Cable wages war on British boardrooms

VINCE Cable will today launch a scathing attack on British business, announcing a wide-ranging investigation into company takeovers, executive pay and corporate governance.

The business secretary will use a keynote speech at the Liberal Democrat conference to wage war on large companies, promising to “shine a harsh light into the murky world of corporate behaviour”.

Cable is also expected to slam so-called “short-term shareholders” that buy stock in anticipation of a takeover offer, as well as investment banks and others who earn fees by advising on corporate mergers and acquisitions.

“The principle of responsible ownership should apply across the business world. Let me be quite clear. The government’s agenda is not one of laissez-faire. Markets are often irrational or rigged,” Cable is expected to tell Liberal Democrat members in Liverpool.

“Why should good companies be destroyed by short term investors looking for a speculative killing, while their accomplices in the City make fat fees? Why do directors forget their wider duties when a fat cheque is waved before them? Capitalism takes no prisoners and kills competition where it can.”

The business secretary’s speech comes as the government prepares to merge the UK Listing Authority (UKLA) with the Financial Reporting Council (FRC), creating a “powerful companies regulator” to police big firms.

Such a regulator would be housed under the auspices of Cable’s business department, allowing him to crack down on executive pay, corporate takeovers and perceived flaws in corporate governance.

Yesterday, the FRC – which will emerge from the shake-up as an organisation with significantly more power – welcomed Cable’s announcement. “We fully support the minister’s focus on both tackling short-termism and encouraging shareholder responsibility,” said FRC chief executive Stephen Haddrill.
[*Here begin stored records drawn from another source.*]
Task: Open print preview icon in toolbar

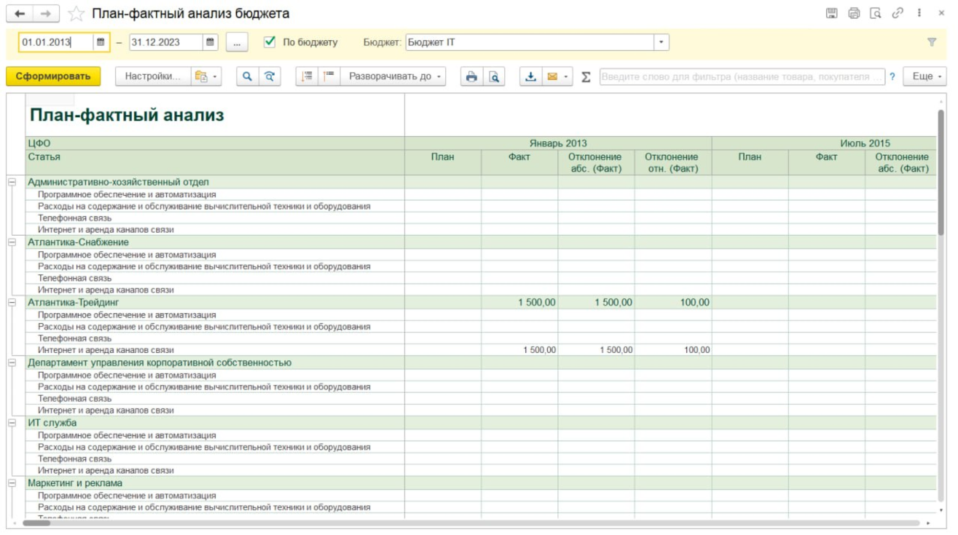Action: [494, 77]
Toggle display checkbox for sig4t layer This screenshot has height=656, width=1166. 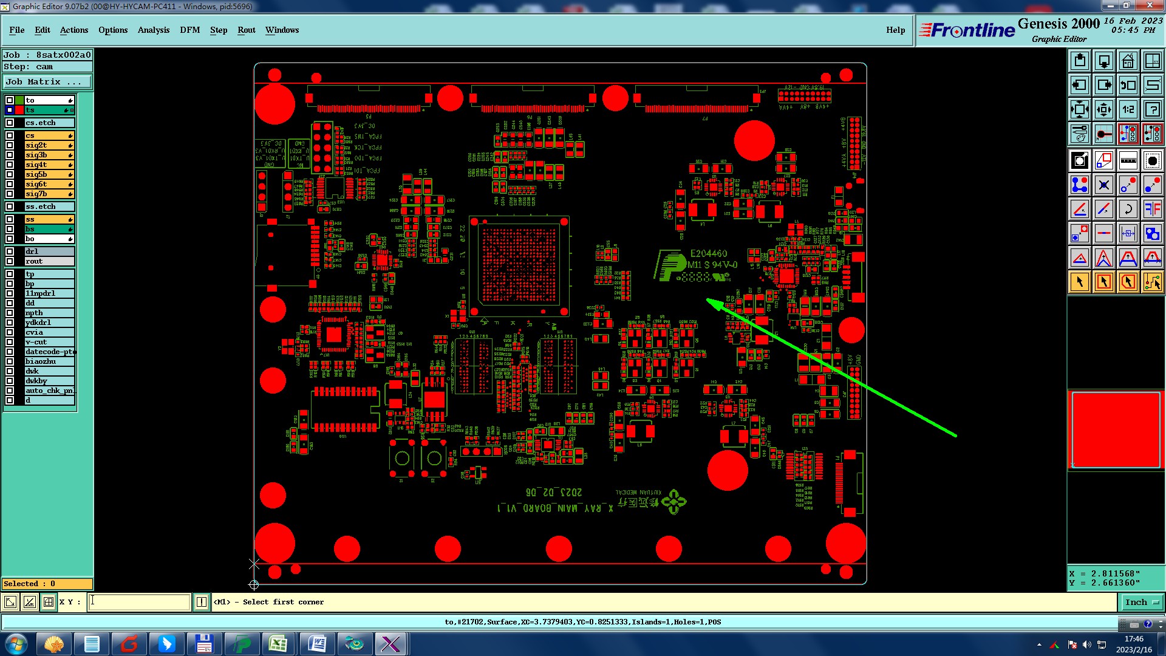[10, 165]
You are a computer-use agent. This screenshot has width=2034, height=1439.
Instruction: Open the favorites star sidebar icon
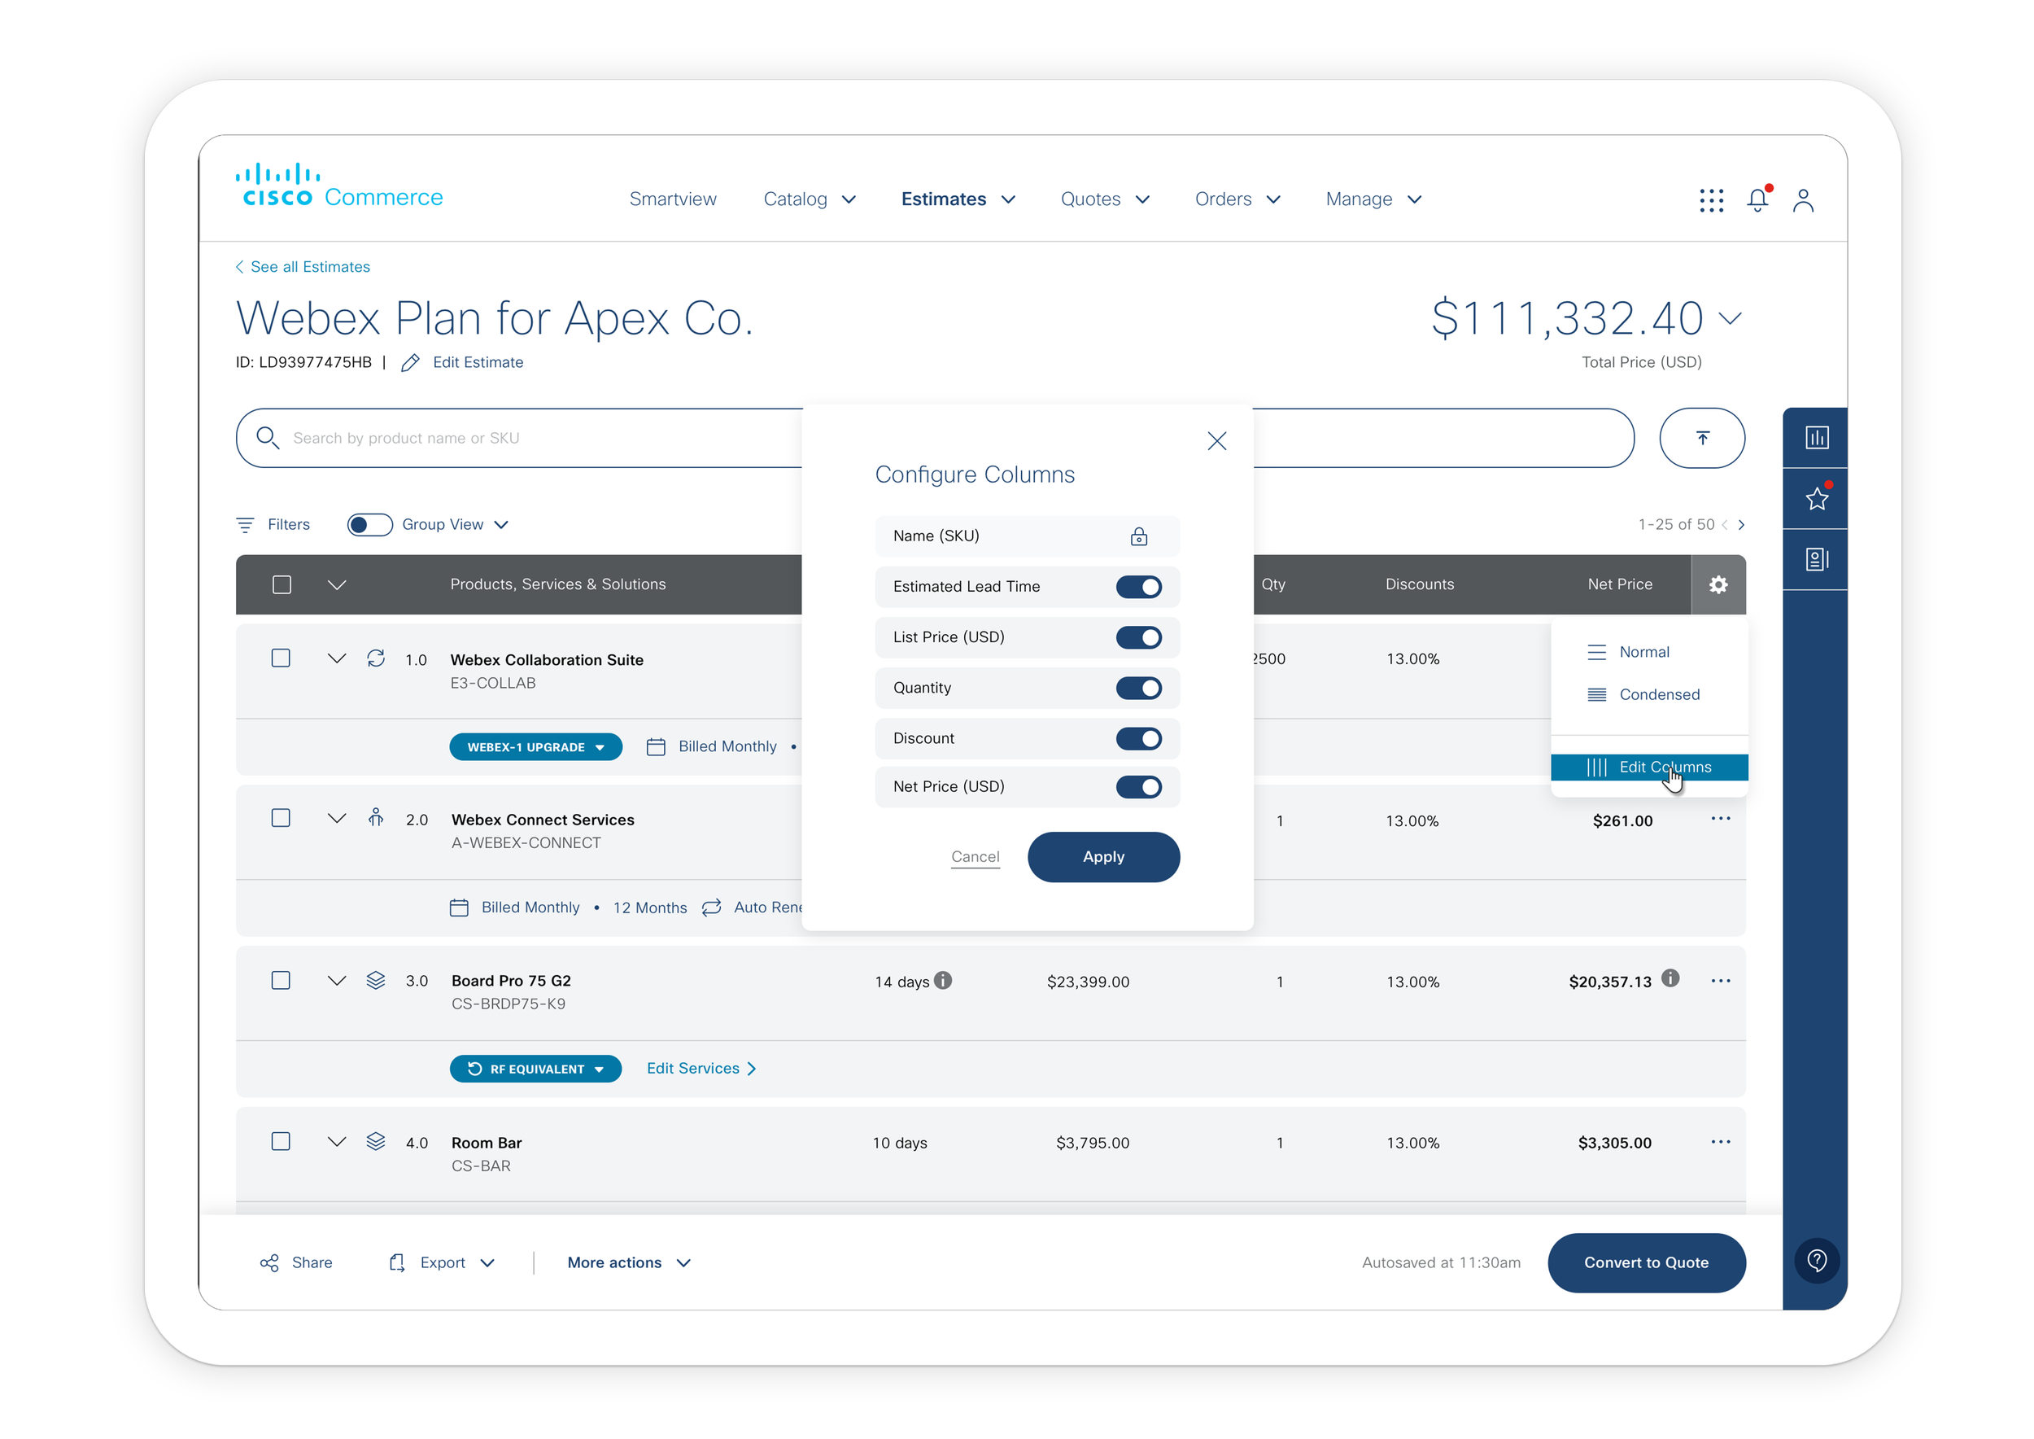[x=1816, y=499]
But employers’ group the CBI hit out at the business secretary’s comments, insisting his anti-capitalist comments were at odds with the government’s oft-stated aim of a private sector recovery.
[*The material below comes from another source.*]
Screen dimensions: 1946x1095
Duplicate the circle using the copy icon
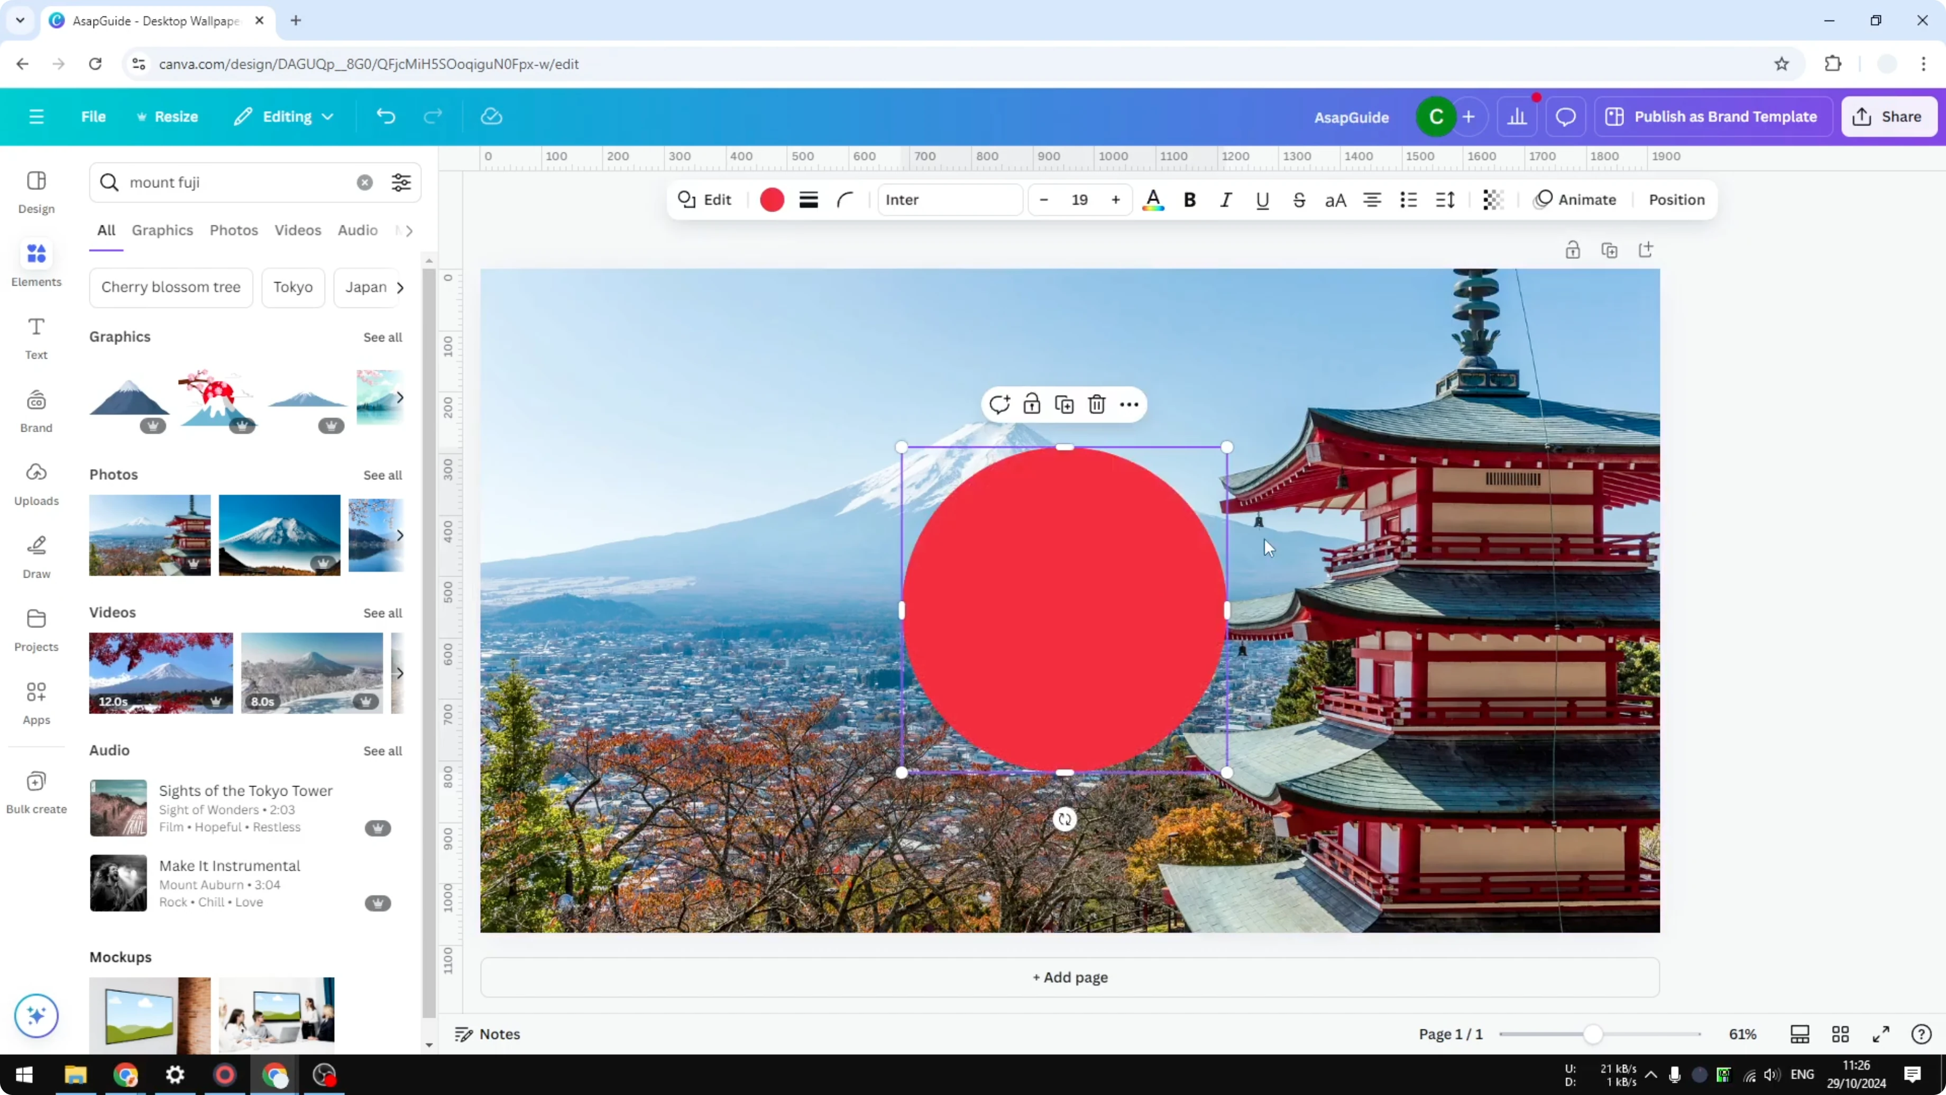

Richard Lambert, CBI director-general, said: “Of course Cable is right to say that the principle of responsible ownership should apply across the business world. But it’s odd that he thinks it sensible to use such emotional language.”

He added: “The case for corporate takeovers is that they allow control of poorly run businesses to pass into more efficient hands. Cable has harsh things to say about the capitalist system: it will be interesting to hear his ideas for an alternative.”

The business secretary’s comments came as a raft of politicians and establishment figures stepped up their war of words on the City.

Lord Turner, chairman of the Financial Services Authority, used his Mansion House speech to claim that “absurd bonuses for excessive risk taking” and “an explosion of exotic socially useless product development” were partly to blame for the economic crisis, though he was at pains also to blame bad policies.

And Nick Clegg, the deputy prime minister, said it was “ethically wrong” for people to use accountants to cut their tax bills.

Clegg and Cable also said the government would be willing to impose a tax on bankers’ bonuses if banks don’t show “restraint” in the forthcoming remuneration round, although aides to the chancellor said there was little chance of a re-run of Labour’s one-off bonus tax.